◆ **Exercise instructions**:
Copy out each line of the data that includes the string "will".

◆ **Provided information**:
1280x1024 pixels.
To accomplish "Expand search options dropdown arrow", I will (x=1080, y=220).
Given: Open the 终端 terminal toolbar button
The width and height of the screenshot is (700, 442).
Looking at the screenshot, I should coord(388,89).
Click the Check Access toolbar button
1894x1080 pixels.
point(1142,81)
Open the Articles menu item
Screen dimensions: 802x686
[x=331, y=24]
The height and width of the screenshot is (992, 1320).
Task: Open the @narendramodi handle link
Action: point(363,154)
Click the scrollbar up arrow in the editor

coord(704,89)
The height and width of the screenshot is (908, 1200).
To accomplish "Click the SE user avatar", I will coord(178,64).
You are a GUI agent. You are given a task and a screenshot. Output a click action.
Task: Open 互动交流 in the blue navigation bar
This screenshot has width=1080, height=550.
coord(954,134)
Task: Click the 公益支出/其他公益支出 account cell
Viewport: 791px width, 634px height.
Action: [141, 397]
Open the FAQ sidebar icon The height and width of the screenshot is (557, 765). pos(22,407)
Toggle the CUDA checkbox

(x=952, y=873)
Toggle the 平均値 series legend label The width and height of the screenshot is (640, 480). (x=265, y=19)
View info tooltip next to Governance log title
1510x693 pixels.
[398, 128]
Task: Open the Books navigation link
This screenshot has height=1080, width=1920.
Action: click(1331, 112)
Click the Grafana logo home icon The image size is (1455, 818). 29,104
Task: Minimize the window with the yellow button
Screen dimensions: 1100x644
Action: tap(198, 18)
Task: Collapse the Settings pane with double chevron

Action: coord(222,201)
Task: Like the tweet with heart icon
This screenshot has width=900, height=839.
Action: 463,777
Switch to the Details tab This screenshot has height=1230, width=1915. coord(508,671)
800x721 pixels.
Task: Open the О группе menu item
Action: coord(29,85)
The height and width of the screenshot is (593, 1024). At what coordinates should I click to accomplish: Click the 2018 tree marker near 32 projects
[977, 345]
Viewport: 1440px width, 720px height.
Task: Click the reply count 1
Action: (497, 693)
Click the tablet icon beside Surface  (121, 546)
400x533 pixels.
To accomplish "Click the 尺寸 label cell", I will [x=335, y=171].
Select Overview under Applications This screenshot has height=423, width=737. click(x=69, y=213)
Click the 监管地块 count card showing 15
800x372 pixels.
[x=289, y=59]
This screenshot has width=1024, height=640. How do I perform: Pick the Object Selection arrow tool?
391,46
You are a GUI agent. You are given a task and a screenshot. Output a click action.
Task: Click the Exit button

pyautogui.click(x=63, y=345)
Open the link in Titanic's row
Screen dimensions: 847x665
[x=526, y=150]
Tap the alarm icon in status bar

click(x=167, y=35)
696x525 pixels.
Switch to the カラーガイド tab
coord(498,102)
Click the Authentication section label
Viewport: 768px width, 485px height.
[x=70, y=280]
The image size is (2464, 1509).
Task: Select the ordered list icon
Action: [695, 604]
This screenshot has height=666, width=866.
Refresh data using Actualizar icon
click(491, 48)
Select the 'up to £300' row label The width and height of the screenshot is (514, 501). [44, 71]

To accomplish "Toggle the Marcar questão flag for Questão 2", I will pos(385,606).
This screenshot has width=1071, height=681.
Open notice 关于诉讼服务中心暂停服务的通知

◆ **Result of this exercise**:
To accomplish "Expand search options dropdown arrow", I will (x=1080, y=220).
To accomplish "Click the SE user avatar", I will coord(178,64).
To accomplish "Click the 尺寸 label cell", I will [x=335, y=171].
To accomplish "Toggle the Marcar questão flag for Questão 2", I will pos(385,606).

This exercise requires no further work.